Abb. 1 Exkoriierte Ekzemherde in den Beugen.
Abb. 2 Lichenifikation der Handgelenke bei psoriasiformen Nagelveränderungen.
Labor
Laborchemisch zeigten sich bis auf eine Bluteosinophilie von 24,4 % keine wesentlichen
Auffälligkeiten. Das Gesamt-IgE lag bei 2151 kU/l, in der spezifischen IgE-Bestimmung
(RAST) ergaben sich Typ-I-Sensibilisierungen gegen Lieschgras-, Roggen-, Birken- und
Beifußpollen, sowie gegen D. pteronyssinus, Katzen- und Hundeschuppen. In einem mikrobiologischen
Abstrich aus dem Nasenvorhof konnte Staphylococcus aureus nachgewiesen werden.
Histologie
Histologisch zeigte sich eine oberflächliche, perivaskuläre, spongiotische Dermatitis
mit Eosiniophilie, welche unter Berücksichtigung der Klinik mit einer atopischen Dermatitis
vereinbar war.
Therapie und Verlauf
Unter Lokaltherapie mit potenten Kortikosteroiden, rückfettender Hautpflege und lokal
desinfizierenden Maßnahmen (Betamethason-Oxychinolin-Creme, Mometason-Salbe und Prednicarbat-Salbe)

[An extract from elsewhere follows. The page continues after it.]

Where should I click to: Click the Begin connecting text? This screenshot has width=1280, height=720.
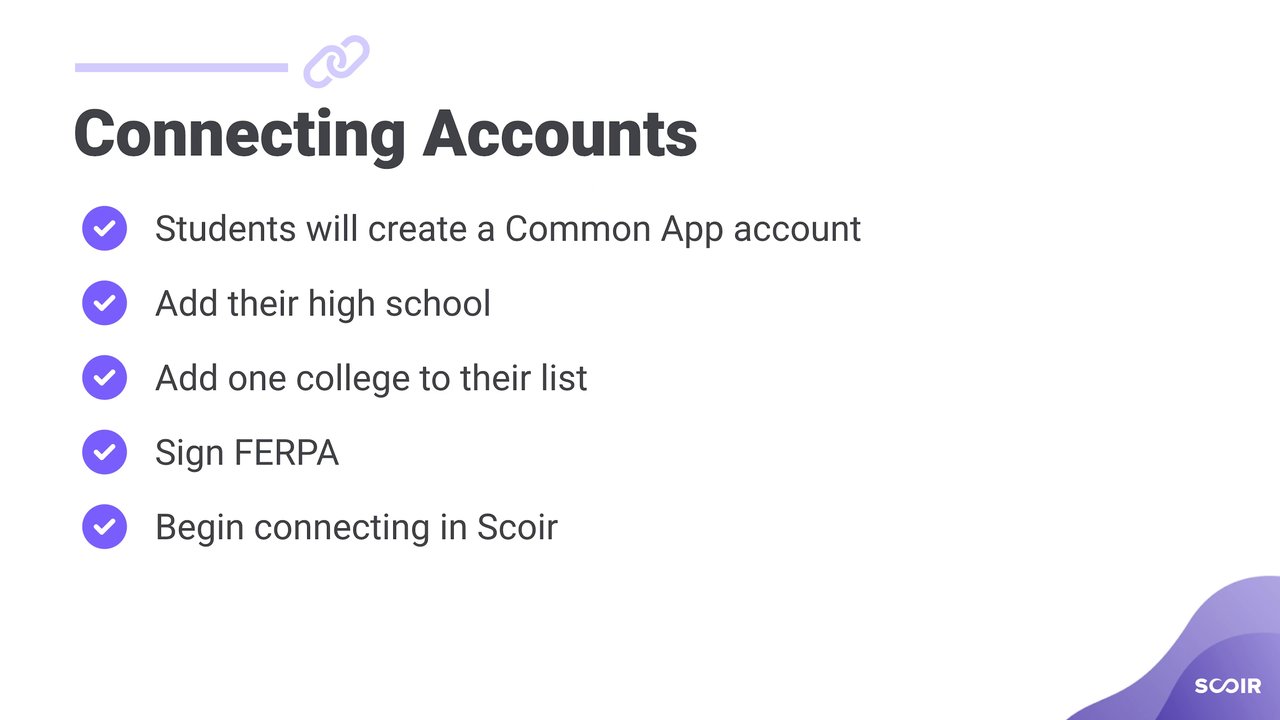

ließ sich eine rasche Befundbesserung erzielen. Begleitend erfolgte, auch in Hinblick
auf die vorbestehende Psoriasis vulgaris, die Einleitung einer UVB-311 nm-Lichttherapie.

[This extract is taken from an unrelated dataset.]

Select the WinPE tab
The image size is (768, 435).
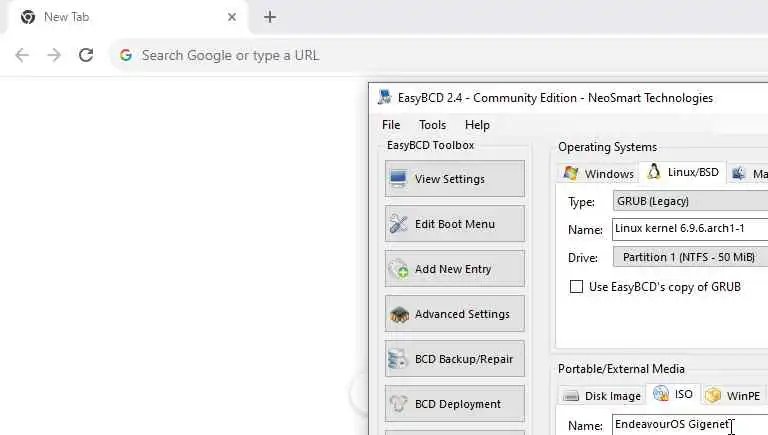(x=733, y=395)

Der zu Beginn stark ausgeprägte Juckreiz sprach gut auf orale Antihistaminika an.
Diskussion
Bei insgesamt seltener Koinzidenz von atopischer Dermatitis und Psoriasis vulgaris
ist trotz überwiegend entgegengesetzter Immunpathomechanismen ein spontanes Zusammentreffen
beider Erkrankungen nicht ausgeschlossen [1]
[2]
[3]. Es existieren auch Fälle mit zeitgleichem Auftreten von Läsionen einer Psoriasis
vulgaris und atopischen Dermatitis, wobei histologisch und immunologisch die typischen
Charakteristika beider Erkrankungen gesichert werden konnten [4]. Eine entscheidende Rolle scheint in dem von uns berichteten Fall jedoch der Einsatz
des immunmodulatorischen Medikaments Ustekinumab gespielt zu haben. Dieses hemmt durch
Bindung an die p40-Untereinheit von IL-12 und IL-23 die Aktivierung von TH1- und TH17-Zellen
und unterbindet damit die in der Pathogenese der Psoriasis wichtigen Signaltransduktionswege,
welche insbesondere über IL-17, IL-22, Interferon α sowie Interferon γ unterhalten
werden. In dessen Folge könnte es durch eine konsekutiv gesteigerte TH2-Immunantwort
mit vermehrter Produktion von IL-4, IL-5 und IL-13 bei einer bis dahin unbekannten
und klinisch stummen atopischen Diathese zur Auslösung einer manifesten atopischen
Dermatitis gekommen sein, bei der dieses Zytokinmuster führend ist [5]. Die Hemmung von IL-12 führt zusätzlich zu einer Hemmung der Produktion von Tumor-Nekrose-Faktor
α und Interferon γ, was einen partiellen TNF α-Inhibitionseffekt von Ustekinumab bewirkt.
Es existieren Berichte, wonach Tumor-Nekrose-Faktor (TNF) α-Antagonisten, die zur
Therapie der Psoriasis vulgaris und auch der rheumatoiden Arthritis eingesetzt wurden,
in der Lage waren, neben multiplen anderen kutanen Veränderungen sowohl atopieartige
Ekzeme als auch Psoriasisläsionen auszulösen [6]. Über ähnliche Effekte bei zusätzlicher Hemmung der TH1- und TH17-Zellen durch den
IL-12- und IL-13-Transduktionsweg ist jedoch bisher wenig bekannt. Erst kürzlich berichteten
Pernet et al. über eine beinahe identische Kasuistik bei einer 82-jährigen Patientin,
welche nach Anwendung von Ustekinumab erstmals eine atopische Dermatitis entwickelt
hatte [7]. Bei dieser Patientin war ebenfalls zuvor keine atopische Diathese bekannt. Sie
entwickelte keine ekzematösen Reaktionen auf in der Vergangenheit angewandte TNF α-Antagonisten
wie Adalimumab und Etanercept, was, auch in Hinblick auf unsere Patientin, auf einen
spezifischen Effekt von Ustekinumab schließen lässt.